Las gentes del feudo, que querían convertir a Hilda en su jefa, renegaron de Nuncto desde el primer día. Este, decidido a imponer su fe a toda costa, sembró el terror entre sus súbditos sirviéndose de los mercenarios a los que había contratado, a quienes dio orden de vigilar las tierras y ajusticiar a todo aquel que participara en los cultos impíos que se celebraban en los bosques en honor a la que ellos llamaban Diosa Madre, y que algunos conocían con el nombre de Salambó, y otros, de Astarté. Además, el abad trató de obligar a toda la comunidad a acudir a la iglesia so pena de pagar el doble de impuestos. Sin embargo, ninguna de sus medidas tuvo éxito, y lo único que conseguía era exacerbar la rebeldía de los siervos.

Enterado de la existencia de una legítima heredera, Nuncto concentró sus esfuerzos en atraparla. Sus brutos forzaron y torturaron a familias enteras para arrancarles el paradero de Hilda, pero esta, avisada, se ocultó en los bosques. Harta de ver sufrir a su pueblo, pidió a su madre que le cediera el honor de ser la sacerdotisa mayor del culto, y bajo esa dignidad logró reunir a todos los fieles de la zona y trazar un plan para deshacerse de Nuncto. Espiando al abad supieron que todos los domingos tras la misa salía a pasear por las heredades en compañía de sus hombres de armas, y esta costumbre fue la perdición del religioso. Pues un domingo, mientras caminaba por los pastos, el abad oyó unas voces lejanas que le increpaban. Descubrió el clérigo a un grupo de gente que, saliendo de un bosque cercano, le gritaban y le hacían gestos obscenos. Encolerizado, Nuncto mandó a todos sus hombres a perseguirlos, quedando solo. Fue entonces cuando Hilda, en compañía de otro grupo que se ocultaba tras una colina en el lado opuesto, salió en su persecución y, tras alcanzarlo fácilmente, lo mataron en el acto.

Al poco tiempo, el obispo Masona, al enterarse del suceso, mandó a sus hombres para que hicieran averiguaciones y apresaran a los culpables, cosa que lograron.

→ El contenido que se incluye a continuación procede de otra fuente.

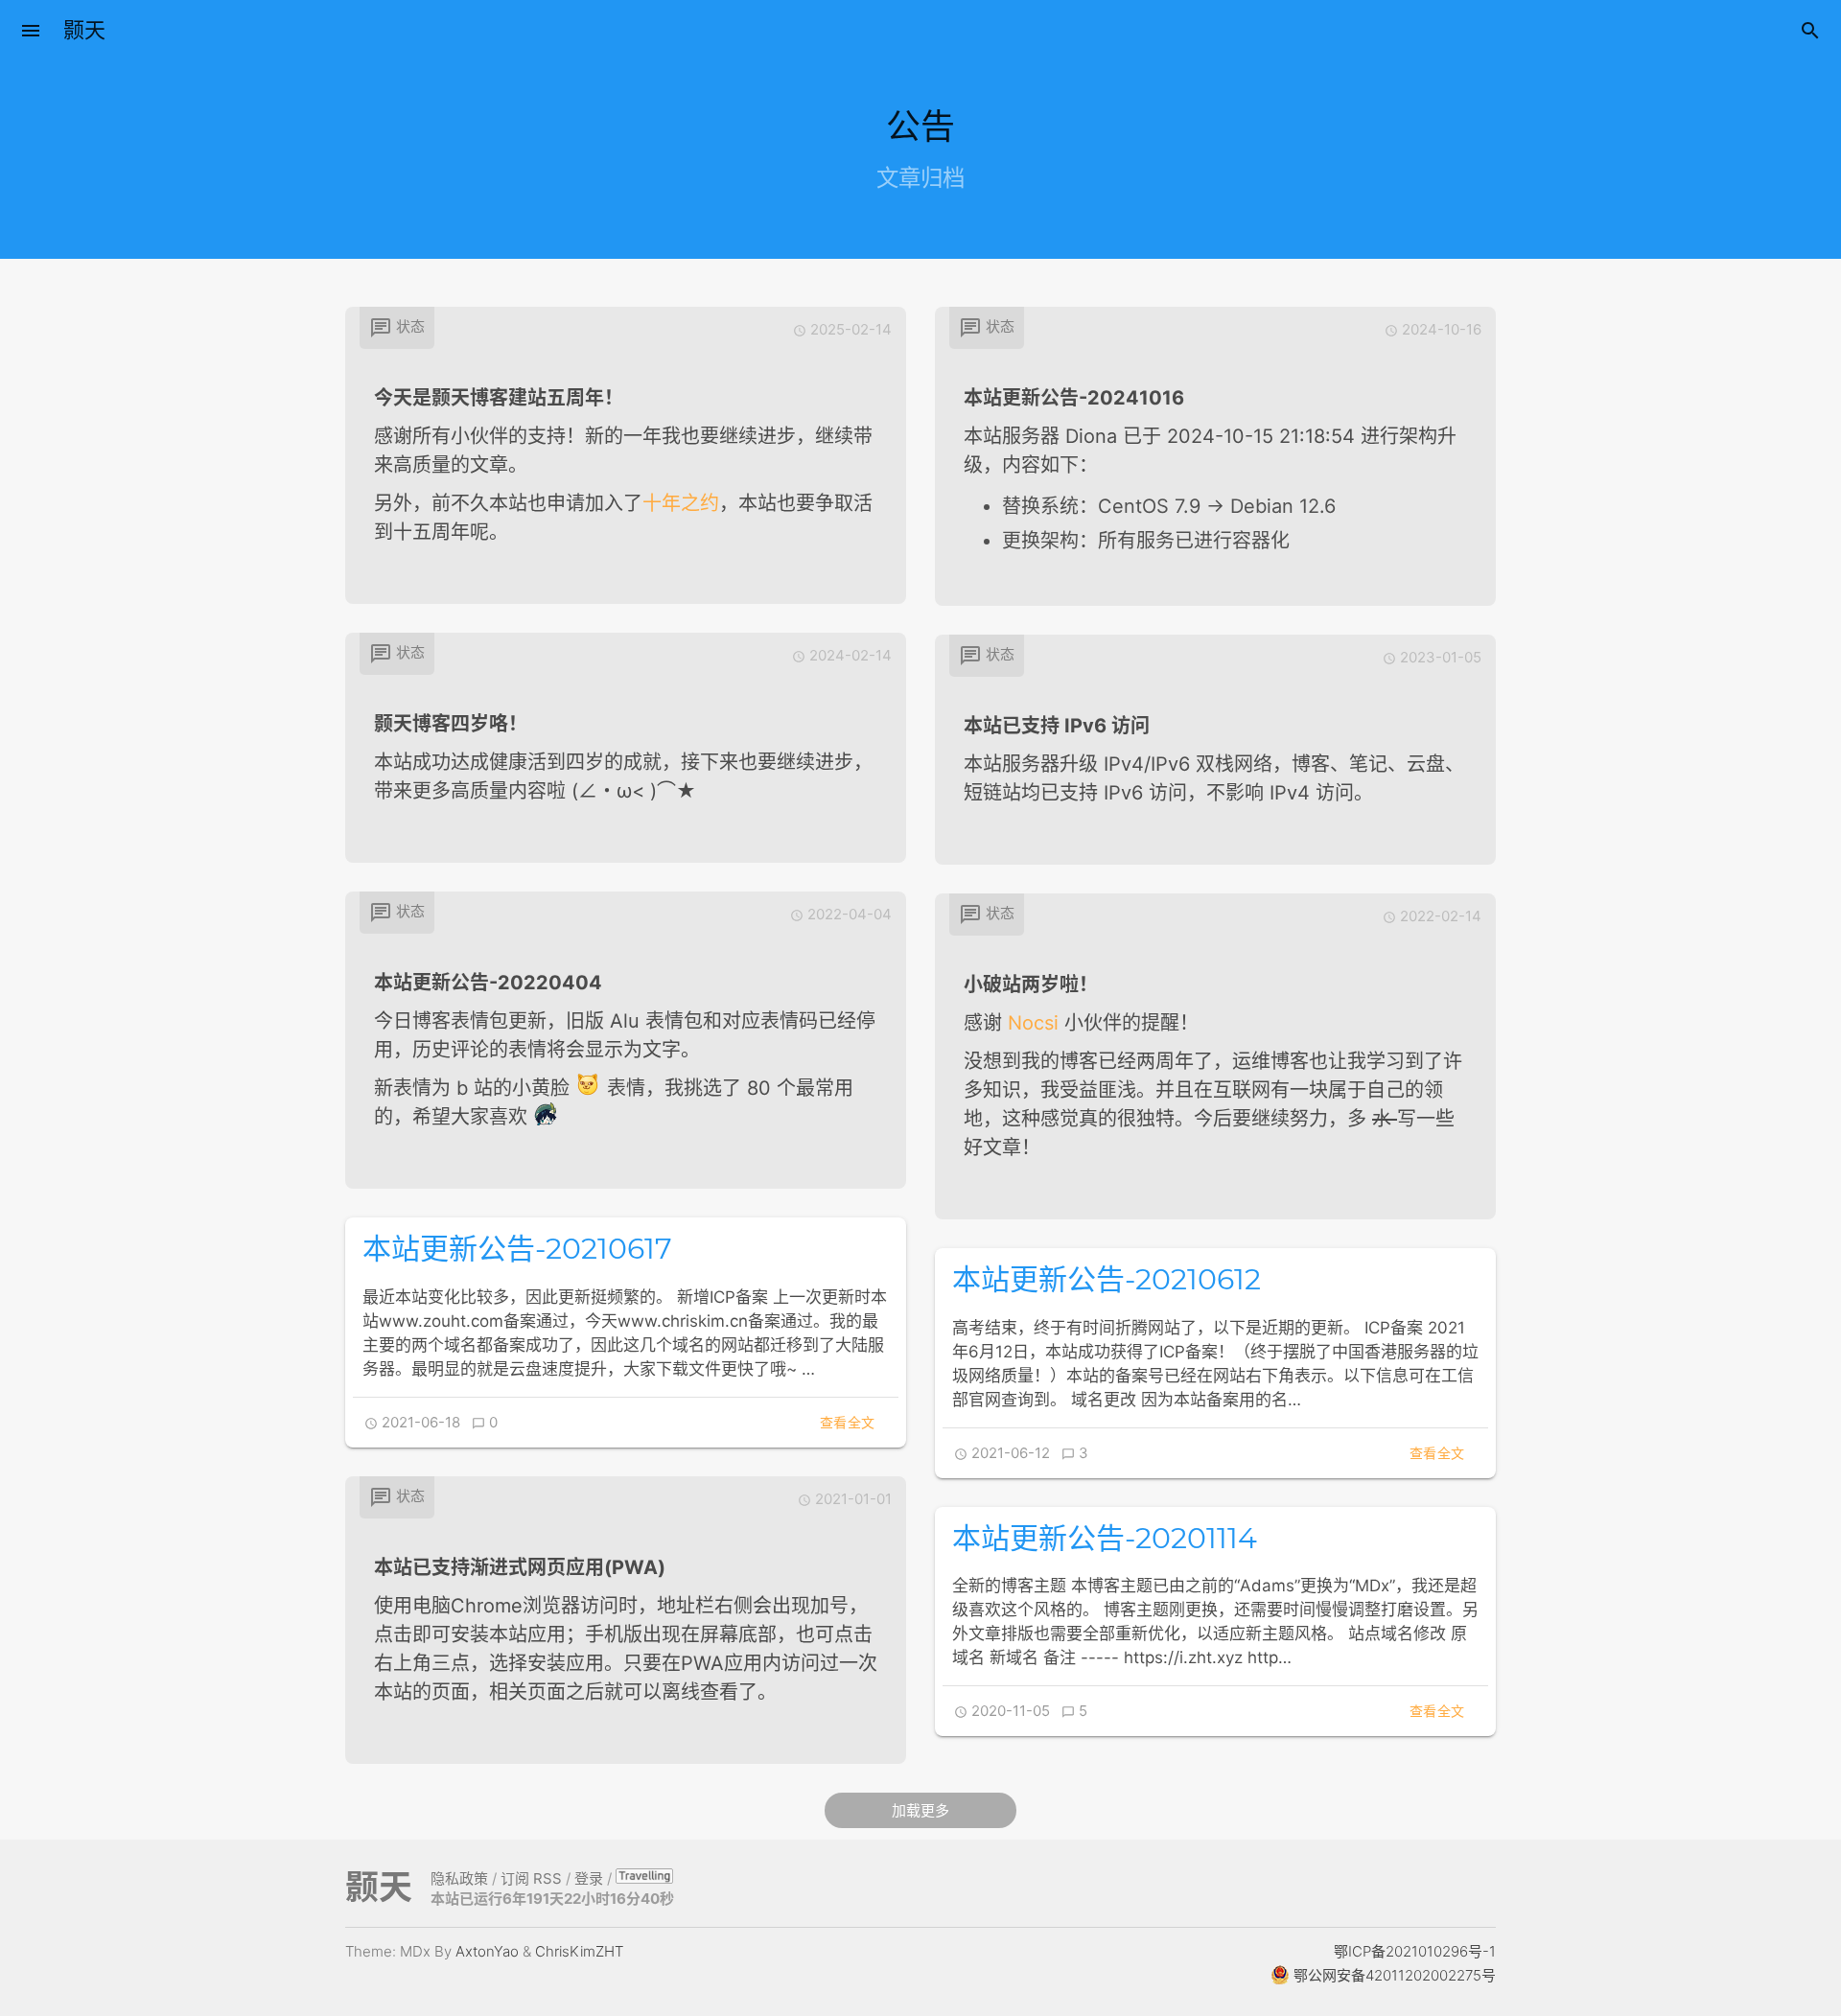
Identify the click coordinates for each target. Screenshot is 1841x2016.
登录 (588, 1878)
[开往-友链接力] (644, 1878)
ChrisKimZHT (579, 1951)
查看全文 (847, 1422)
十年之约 (680, 503)
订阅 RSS (531, 1878)
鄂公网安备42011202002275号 (1393, 1975)
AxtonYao (487, 1951)
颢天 (84, 30)
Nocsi (1033, 1022)
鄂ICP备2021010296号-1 (1415, 1951)
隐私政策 (459, 1878)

De inmediato, Hilda, junto con otros cabecillas, fueron conducidos a presencia del rey Leovigildo para que recibieran de él su castigo. Mas este, enfrentado por aquel tiempo con Masona (que se había convertido al cristianismo, siendo el rey arriano), sentenció, con desprecio, que, si en verdad aquellas personas habían causado la pérdida de un siervo de Dios, que fuera Este, y no él, quien los castigara, tras lo cual los absolvió a todos. Adoptó entonces el feudo bajo su protección directa, y así el asesinato perpetrado por Hilda quedó impune, y esta, liberada y convertida en legendaria heroína para los suyos.


IDEAS DE AVENTURAS


  • Podría ser esta una buena ocasión para llevar Aquelarre a la Alta Edad Media, en tiempos de los godos, aunque, con muy pocas modificaciones, valdría para una partida en el periodo oficial del juego (siglos XIV y XV). La historia se puede vivir desde dos ángulos interesantes: el de los paganos o el de los cristianos.

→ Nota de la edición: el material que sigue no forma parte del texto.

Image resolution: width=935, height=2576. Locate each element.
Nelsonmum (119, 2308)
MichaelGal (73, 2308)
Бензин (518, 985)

  • Si optas por los primeros, los PJ pueden ser miembros del culto a Salambó y ayudar a Hilda a echar de sus tierras a los invasores cristianos comandados por Nuncto. La partida comenzaría desde la llegada del abad, proclamándose señor del feudo, pasando por los abusos de sus matones, ayudar a Hilda a ocultarse y, finalmente, trazar el plan para deshacerse del fanático clérigo.

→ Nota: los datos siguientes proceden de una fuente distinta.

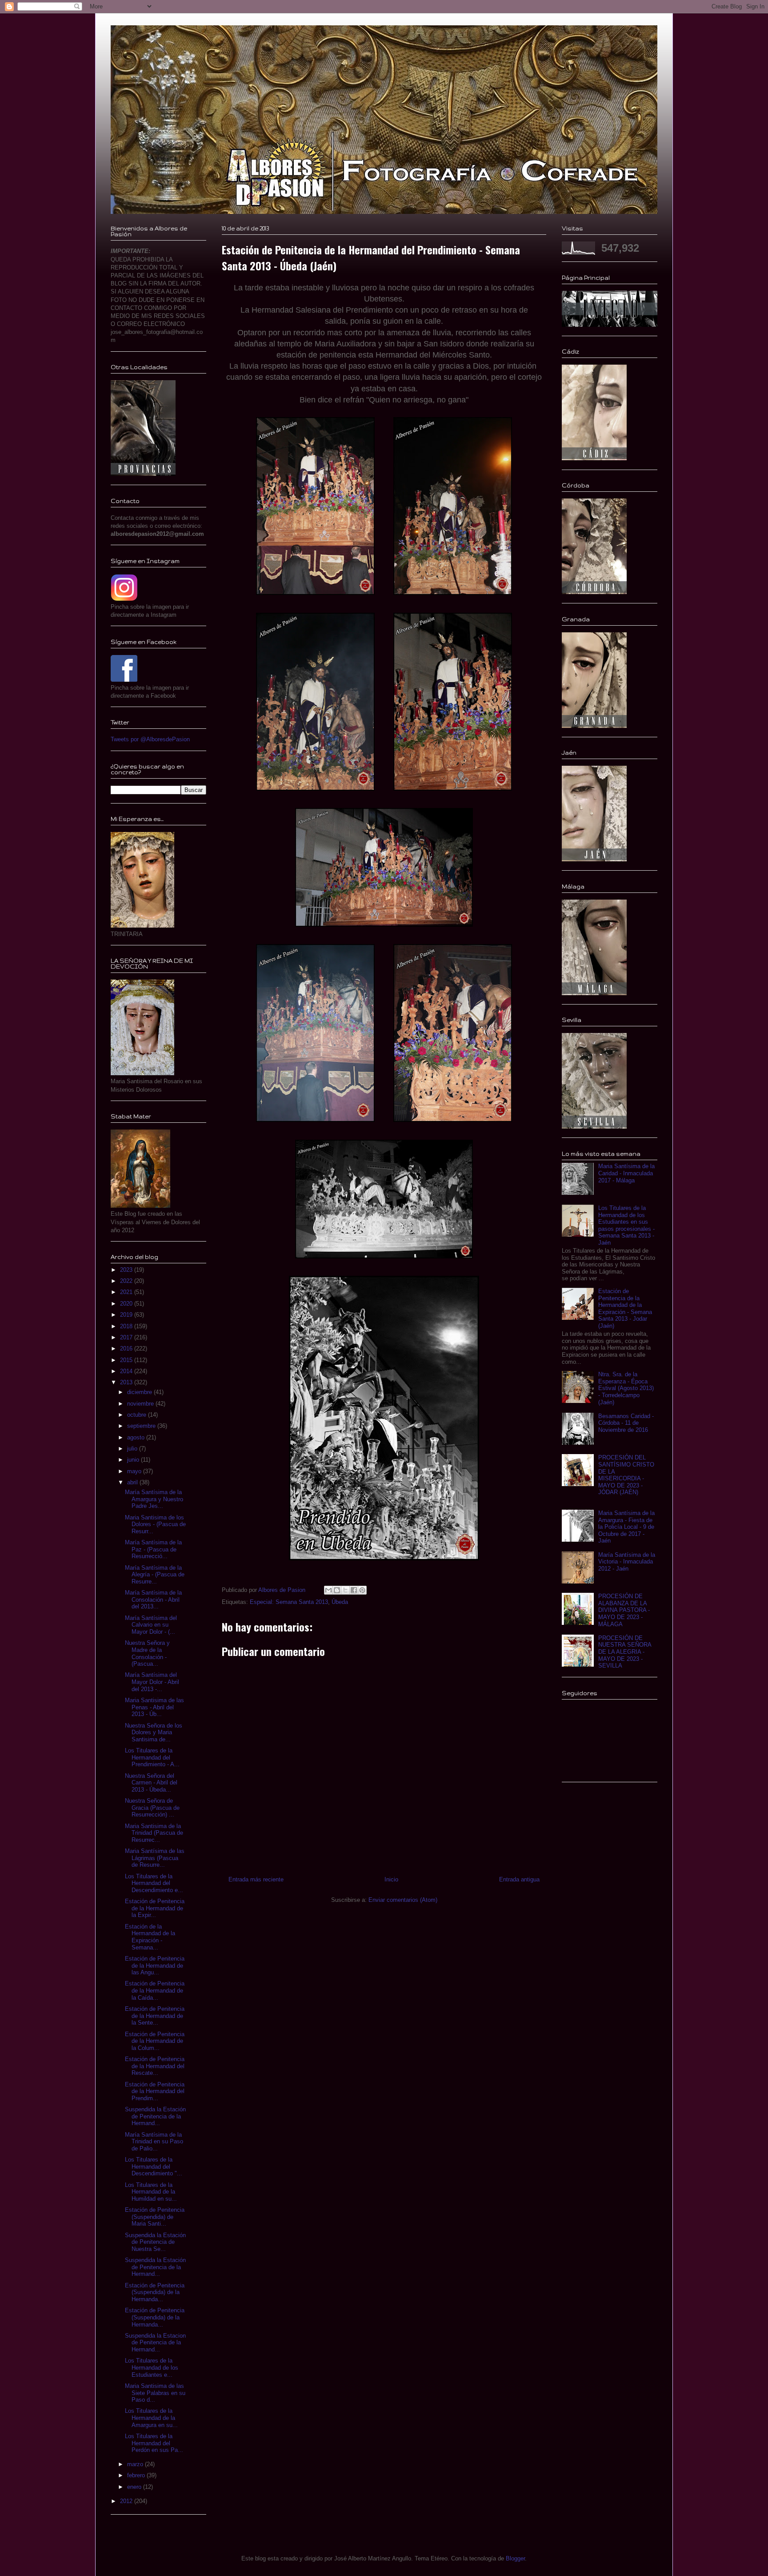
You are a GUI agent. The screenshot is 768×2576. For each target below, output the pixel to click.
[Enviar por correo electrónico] (328, 1590)
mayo (135, 1471)
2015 (127, 1360)
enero (135, 2487)
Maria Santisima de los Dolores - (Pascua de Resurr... (155, 1524)
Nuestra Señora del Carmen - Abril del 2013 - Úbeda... (151, 1782)
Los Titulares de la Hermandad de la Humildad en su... (151, 2192)
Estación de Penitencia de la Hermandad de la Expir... (154, 1908)
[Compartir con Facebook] (353, 1590)
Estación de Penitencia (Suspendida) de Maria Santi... (154, 2216)
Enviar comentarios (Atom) (402, 1900)
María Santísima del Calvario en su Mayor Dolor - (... (151, 1625)
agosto (136, 1437)
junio (134, 1459)
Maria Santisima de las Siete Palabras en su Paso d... (155, 2393)
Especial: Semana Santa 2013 (289, 1602)
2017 (127, 1337)
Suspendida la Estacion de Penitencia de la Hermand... (155, 2342)
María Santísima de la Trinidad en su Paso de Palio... (154, 2141)
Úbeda (340, 1602)
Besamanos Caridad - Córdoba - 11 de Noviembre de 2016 (626, 1423)
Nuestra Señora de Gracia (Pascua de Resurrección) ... (152, 1807)
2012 (127, 2501)
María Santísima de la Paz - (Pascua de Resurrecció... (153, 1549)
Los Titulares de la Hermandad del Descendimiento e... (154, 1883)
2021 (127, 1292)
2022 (127, 1281)
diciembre (140, 1392)
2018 (127, 1326)
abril (133, 1482)
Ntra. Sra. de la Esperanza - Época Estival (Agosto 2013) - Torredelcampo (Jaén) (626, 1388)
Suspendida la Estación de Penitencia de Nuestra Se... (155, 2242)
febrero (137, 2475)
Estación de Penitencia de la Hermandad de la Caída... (154, 1990)
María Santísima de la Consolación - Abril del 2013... (153, 1599)
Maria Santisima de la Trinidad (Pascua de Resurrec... (154, 1833)
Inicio (391, 1879)
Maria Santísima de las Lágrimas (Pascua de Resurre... (154, 1858)
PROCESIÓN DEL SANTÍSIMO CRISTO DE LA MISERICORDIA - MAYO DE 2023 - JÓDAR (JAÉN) (626, 1474)
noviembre (141, 1403)
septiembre (142, 1426)
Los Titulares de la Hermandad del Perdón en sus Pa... (154, 2443)
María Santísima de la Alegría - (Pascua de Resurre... (154, 1574)
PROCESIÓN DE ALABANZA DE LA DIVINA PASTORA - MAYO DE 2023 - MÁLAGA (624, 1610)
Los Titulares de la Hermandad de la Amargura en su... (151, 2417)
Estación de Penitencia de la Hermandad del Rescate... (154, 2066)
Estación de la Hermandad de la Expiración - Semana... (150, 1937)
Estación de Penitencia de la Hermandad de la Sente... (154, 2015)
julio (133, 1448)
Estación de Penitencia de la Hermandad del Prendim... (154, 2091)
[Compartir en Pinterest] (362, 1590)
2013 (127, 1382)
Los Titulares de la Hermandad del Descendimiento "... (153, 2166)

  • Pero también podría ser interesante que los PJ fueran contratados por el obispo Masona para indagar sobre lo sucedido tras el asesinato de Nuncto. Los PJ llegarán a un lugar abiertamente hostil cuyos habitantes tratarán de expulsarlos a toda costa, y recurrirán al poder de su Diosa Madre, en manos de Hilda y sus sacerdotisas, para ponérselo realmente difícil. Capturar a Hilda debería ser el objetivo último.


  • La liberación de Hilda por parte de Leovigildo podría dar lugar incluso a una buena campaña, estén los PJ en el bando que estén, si Masona se lo toma como algo personal y se empecina en acabar con los paganos.

2 comentarios:

  1. ¿Qué tal si los Pj, siendo los mercenarios de Nuncto, hubieran evitado su muerte? Una nueva oleada represiva contra el culto y los campesino convertiría a la aventura o campaña en algo más oscura.